INPUT MATERIAL below:

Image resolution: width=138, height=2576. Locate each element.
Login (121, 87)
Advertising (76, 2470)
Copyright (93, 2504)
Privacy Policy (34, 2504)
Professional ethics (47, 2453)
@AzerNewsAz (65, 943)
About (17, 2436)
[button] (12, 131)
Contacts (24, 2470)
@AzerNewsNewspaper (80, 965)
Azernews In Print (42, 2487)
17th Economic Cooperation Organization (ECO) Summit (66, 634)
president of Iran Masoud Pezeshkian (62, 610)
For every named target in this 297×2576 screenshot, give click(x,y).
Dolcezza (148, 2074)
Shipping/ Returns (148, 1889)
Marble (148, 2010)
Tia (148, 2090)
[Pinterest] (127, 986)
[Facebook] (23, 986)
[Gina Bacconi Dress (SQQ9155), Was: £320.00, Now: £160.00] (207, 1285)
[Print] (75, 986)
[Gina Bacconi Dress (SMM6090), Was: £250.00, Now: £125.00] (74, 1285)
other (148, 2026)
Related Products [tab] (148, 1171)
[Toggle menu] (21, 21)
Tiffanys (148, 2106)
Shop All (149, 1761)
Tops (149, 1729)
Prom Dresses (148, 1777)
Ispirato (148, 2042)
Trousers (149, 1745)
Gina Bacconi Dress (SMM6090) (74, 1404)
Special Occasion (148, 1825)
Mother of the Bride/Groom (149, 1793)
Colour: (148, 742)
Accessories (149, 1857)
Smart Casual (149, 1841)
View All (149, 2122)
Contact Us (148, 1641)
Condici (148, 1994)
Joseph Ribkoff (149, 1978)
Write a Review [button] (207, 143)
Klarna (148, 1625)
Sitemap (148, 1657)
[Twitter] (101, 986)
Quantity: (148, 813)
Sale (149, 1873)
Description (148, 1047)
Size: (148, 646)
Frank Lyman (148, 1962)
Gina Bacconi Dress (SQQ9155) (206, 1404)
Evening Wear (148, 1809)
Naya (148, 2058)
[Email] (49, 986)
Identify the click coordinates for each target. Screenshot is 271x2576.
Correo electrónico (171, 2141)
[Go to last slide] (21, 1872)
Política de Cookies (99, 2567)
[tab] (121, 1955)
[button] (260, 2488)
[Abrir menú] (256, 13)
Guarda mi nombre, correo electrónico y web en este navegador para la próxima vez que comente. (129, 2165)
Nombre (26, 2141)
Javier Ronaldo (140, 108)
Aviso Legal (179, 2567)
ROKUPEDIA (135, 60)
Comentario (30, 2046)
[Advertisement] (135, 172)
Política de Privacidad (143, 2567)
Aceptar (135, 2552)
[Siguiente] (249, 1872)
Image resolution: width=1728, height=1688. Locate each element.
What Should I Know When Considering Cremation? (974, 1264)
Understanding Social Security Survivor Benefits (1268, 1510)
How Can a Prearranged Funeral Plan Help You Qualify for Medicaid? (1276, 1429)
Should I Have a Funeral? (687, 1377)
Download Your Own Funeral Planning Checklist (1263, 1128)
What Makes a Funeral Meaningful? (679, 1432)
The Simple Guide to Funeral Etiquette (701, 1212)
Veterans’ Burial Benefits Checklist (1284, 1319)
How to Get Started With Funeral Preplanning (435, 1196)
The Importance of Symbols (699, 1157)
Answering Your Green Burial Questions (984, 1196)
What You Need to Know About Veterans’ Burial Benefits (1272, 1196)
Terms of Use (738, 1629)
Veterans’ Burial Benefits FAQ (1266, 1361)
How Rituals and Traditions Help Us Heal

End of INPUT MATERIAL.

#### WHAT THE TASK REQUIRES
Check every line of the records, and copy the ones that hold the word "Benefits".

#### THE ANSWER
Understanding Social Security Survivor Benefits (1268, 1510)
Veterans’ Burial Benefits Checklist (1284, 1319)
What You Need to Know About Veterans’ Burial Benefits (1272, 1196)
Veterans’ Burial Benefits FAQ (1266, 1361)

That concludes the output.